Only 175 religious saints, priests and Hindu and Muslim community representatives were invited to the ceremony.
Amid the blowing of conch shells and chanting of Hindu religious hymns, water from Indian rivers in 2,000 earthen pots sent by various Hindu temples and Sikh shrines was poured at the site.
The groundbreaking followed a ruling by India's Supreme Court last November favouring the building of a Hindu temple on the disputed site in Uttar Pradesh state. Hindus believe their god Ram was born at the site and claim Muslim Emperor Babur built a mosque on top of a temple there.
The Babri Masjid mosque was destroyed by Hindu radicals with pickaxes and crowbars in December 1992, sparking massive Hindu-Muslim violence that left some 2,000 people, mostly Muslims, dead. The Supreme Court's verdict paved the way for a temple to be built in place of the demolished mosque.

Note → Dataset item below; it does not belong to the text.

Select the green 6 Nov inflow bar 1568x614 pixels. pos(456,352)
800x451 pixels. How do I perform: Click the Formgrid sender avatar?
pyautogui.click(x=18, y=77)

Those invited to the groundbreaking ceremony included Iqbal Ansari, the main Muslim litigant in the Supreme Court case, who now supports building the temple in Ayodhya.
The court also ordered that Muslims be given 5 acres (2 hectares) of land to build a new mosque at a nearby site.
The temple will be around 235 feet (72 metres) wide, 300 feet (91.5 metres) long and 161 feet (49 metres) high with five domes with a total area around 84,000 square feet (7,804 square metres). The complex will also have a prayer hall, lecture hall, visitors' hostel and museum.
Houses and other buildings close to the temple site in the city of Ayodhya have been painted yellow to recreate the look when the Hindu god Ram ruled there for thousands of years, according to the Hindu epic Ramayana.
“Yellow is an auspicious colour. As per Hindu tradition, yellow symbolises purity and light,” temple priest Mahant Kamal Narain Das said.
Muslims comprise around 14 per cent of Hindu-majority India's 1.3 billion people. The temple-mosque dispute badly divided Hindus and Muslims, often triggering communal clashes.
Prominent Muslims have said the community was resigned to the new reality but fear the new temple could embolden Hindu nationalists to target two other mosques in Uttar Pradesh.
“The Modi government should assure Muslims that Hindu outfits will not ask for the construction of temples in Varanasi and Mathura after demolishing existing mosques there,” said Ansari, the main litigant in the Supreme Court case.
The Gyanvapi mosque in the city of Varanasi is in a temple complex dedicated to Lord Shiva. In the city of Mathura, the Shahi Idgah mosque stands adjacent to the temple complex that marks the birthplace of the Hindu god Krishna. Hindu organisations say both were built over razed temples.